Alıştırma Yönergesi – Kütüphane metninde "Düzenli olarak her" sözcüklerini içeren yerle açılıp "oluşması gerektiğini vurgulamıştır." ile kapanan kısmı harfi harfine aktarınız.

Belge Alıntısı –
═══

Düzenli olarak her yıl hazırlanan bu listelerin sunuşlarında Meral Hocanın kütüphane sağlama politikasını ve tüm fakülteler arasında gözettiği eşgüdümü izlemek mümkündür. 1996 yılındaki Sunuş yazısında bu eşgüdümü somut olarak bir cümle ile özetlemiştir: “Fakülteler arasında büyük fark yok, çünkü konusal dağılıma bakıldığında Temel Bilimler başta olmak üzere neredeyse dengeli denecek bir duruma erişildiği açıkça görülmektedir. Önemli olan her dergiden her araştırmacının yararlanabilmesidir”. Ayrıca Merkez Kütüphanede on bir yıl süren Vekil Daire Başkanlığı sırasında bütçenin dağılımında fakülteler arasında “adalet duygusunun” oluşması gerektiğini vurgulamıştır.

2000’li yılların başında hızlanan basılı dergilerin elektronik dergiye dönüşümleri ve yayınevlerinin veritabanı olarak kütüphane kaynakları içinde yer almasıyla, Merkez Kütüphane için artık yeni yayın şeklini de içine alan “melez kütüphane” kavramı gündeme gelmiştir. 2002 yılında satın alınan dergi ve kitap listesinin sunuş yazısında melez kütüphane kavramını bütçedeki artışla karşılaştırıp “büyük bir melez kütüphanenin kullanıma sunulduğunu” belirtmiştir. “Fakülte kütüphaneleriyle Merkez Kütüphane entegrasyonu tamamlanınca İstanbul Üniversitesi sınırları içinde bilimsel bilgiye erişim hizmetleri bütünleşmiş olacaktır. Veri tabanlarındaki 5731 elektronik dergi, ayrıca abstrakt ve bibliyografik listeler, internetteki kütüphane katalogları, emek yoğun kütüphane hizmetinin ürünlerinin kolayca kullanılmasını sağlatarak ucuzlatmıştır.”

═══

Çıkarılan Kayıtlar –

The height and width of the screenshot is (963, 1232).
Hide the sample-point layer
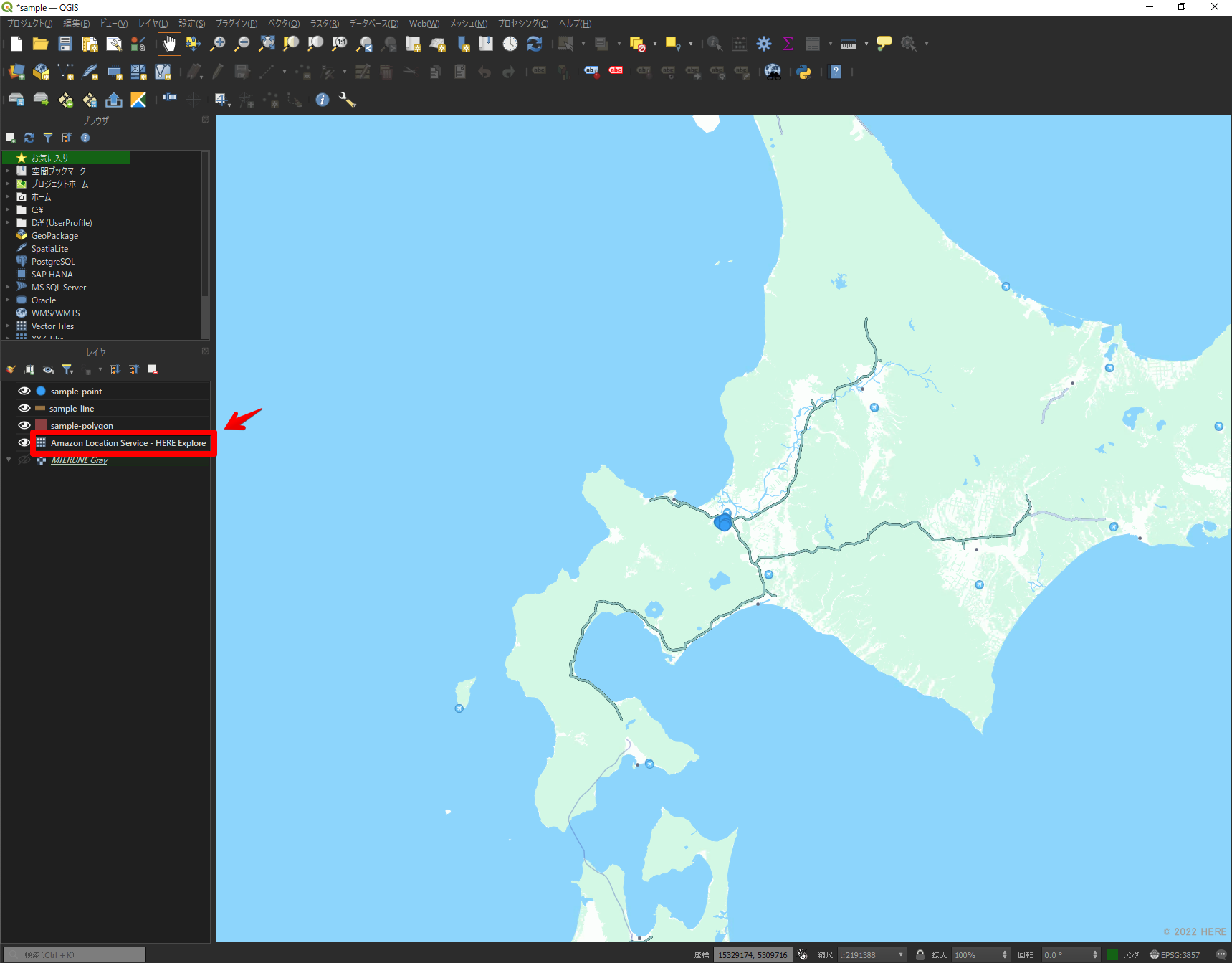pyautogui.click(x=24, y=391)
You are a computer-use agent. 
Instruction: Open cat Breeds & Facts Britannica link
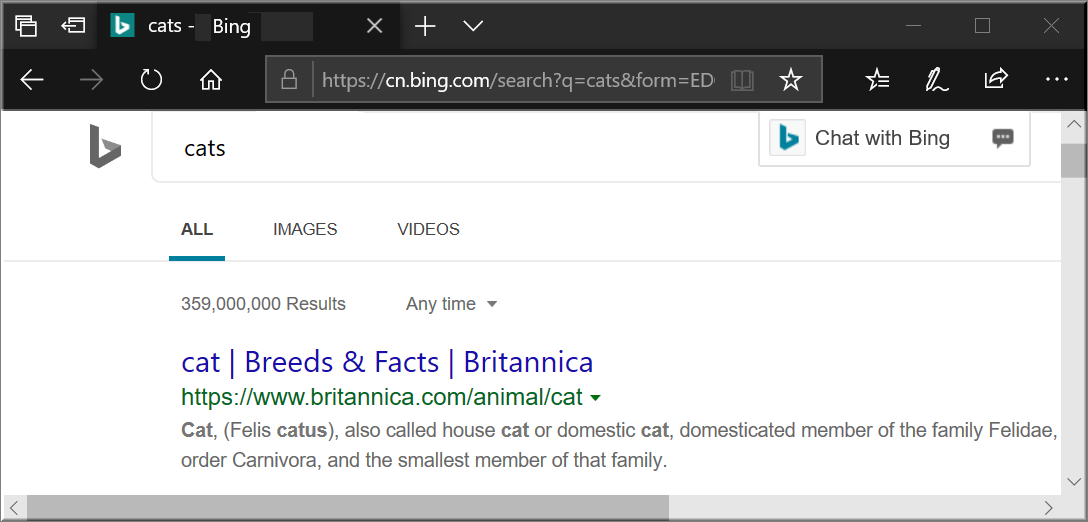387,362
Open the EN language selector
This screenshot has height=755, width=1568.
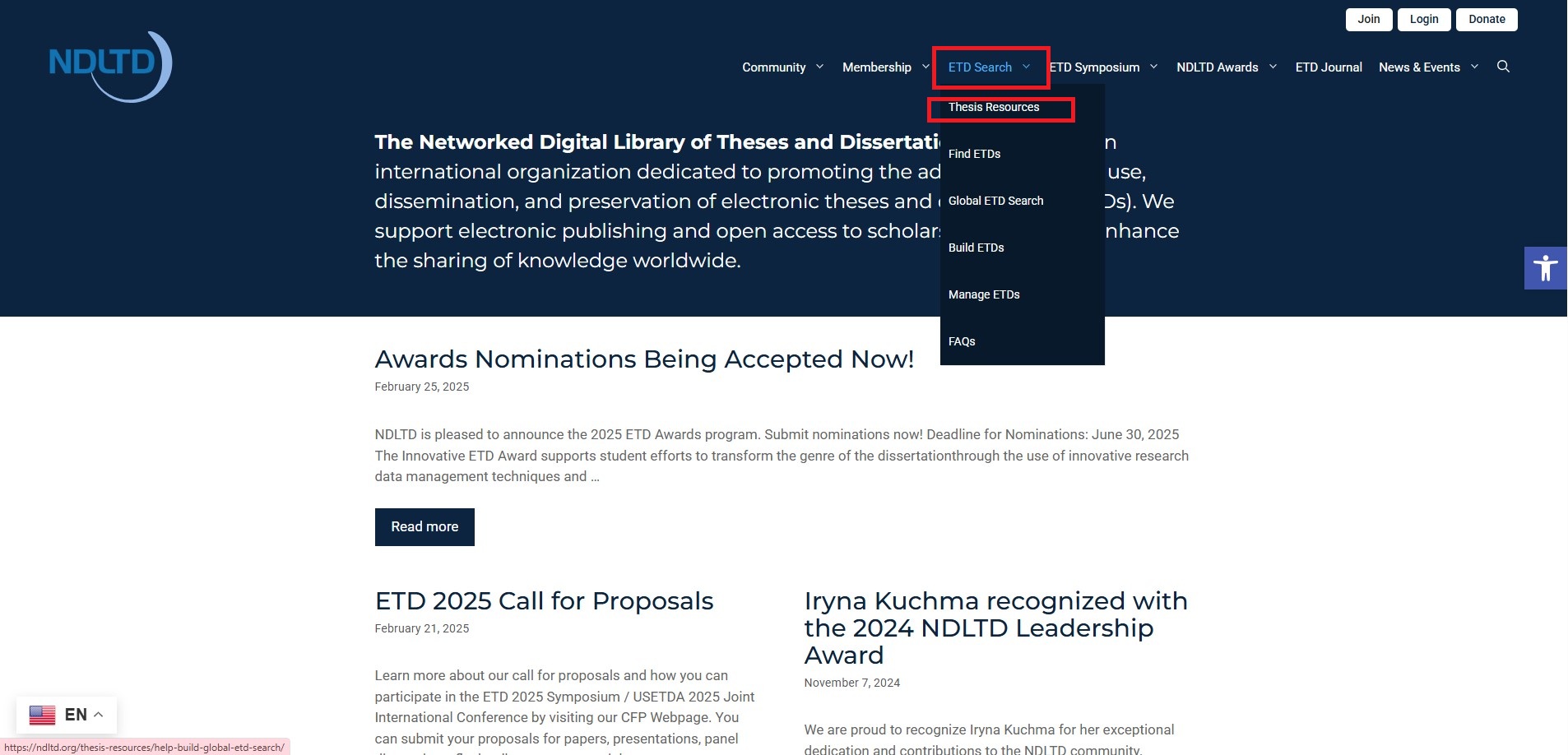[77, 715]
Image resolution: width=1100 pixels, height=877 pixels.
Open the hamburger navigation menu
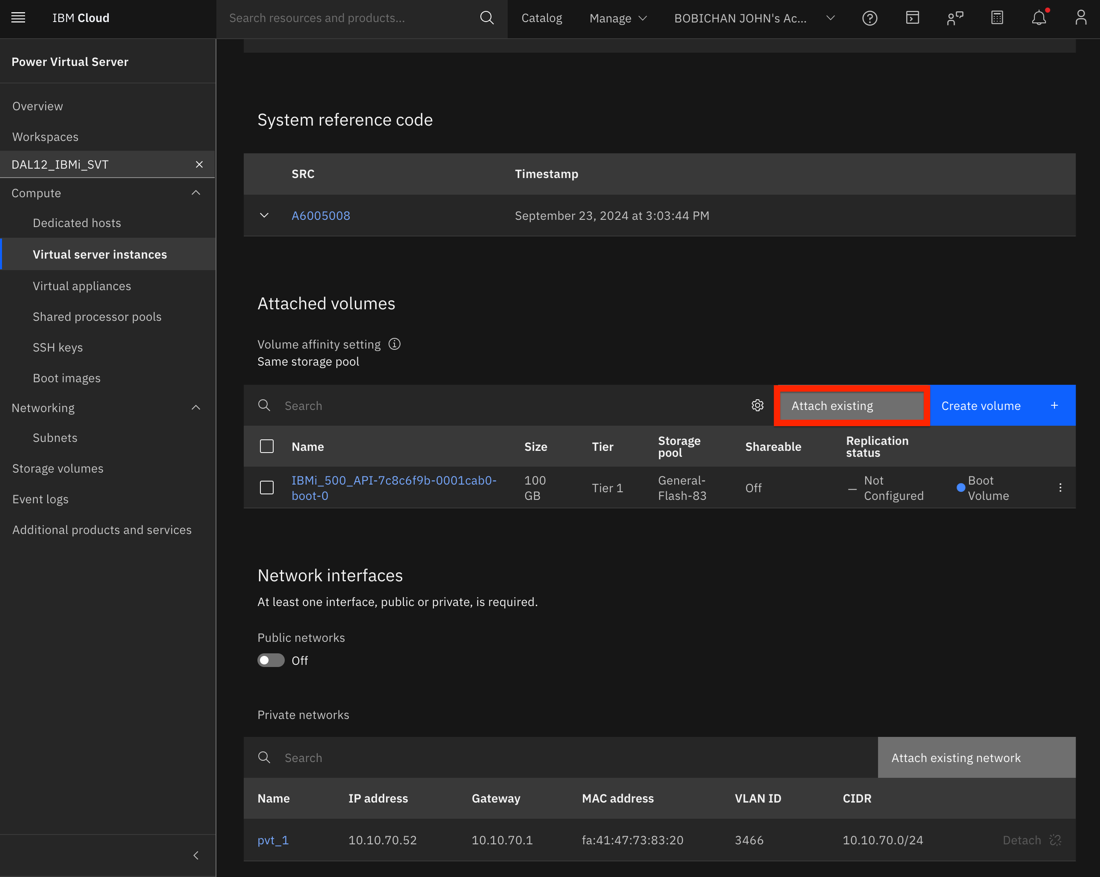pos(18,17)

═══

Tam Yanıt –
Düzenli olarak her yıl hazırlanan bu listelerin sunuşlarında Meral Hocanın kütüphane sağlama politikasını ve tüm fakülteler arasında gözettiği eşgüdümü izlemek mümkündür. 1996 yılındaki Sunuş yazısında bu eşgüdümü somut olarak bir cümle ile özetlemiştir: “Fakülteler arasında büyük fark yok, çünkü konusal dağılıma bakıldığında Temel Bilimler başta olmak üzere neredeyse dengeli denecek bir duruma erişildiği açıkça görülmektedir. Önemli olan her dergiden her araştırmacının yararlanabilmesidir”. Ayrıca Merkez Kütüphanede on bir yıl süren Vekil Daire Başkanlığı sırasında bütçenin dağılımında fakülteler arasında “adalet duygusunun” oluşması gerektiğini vurgulamıştır.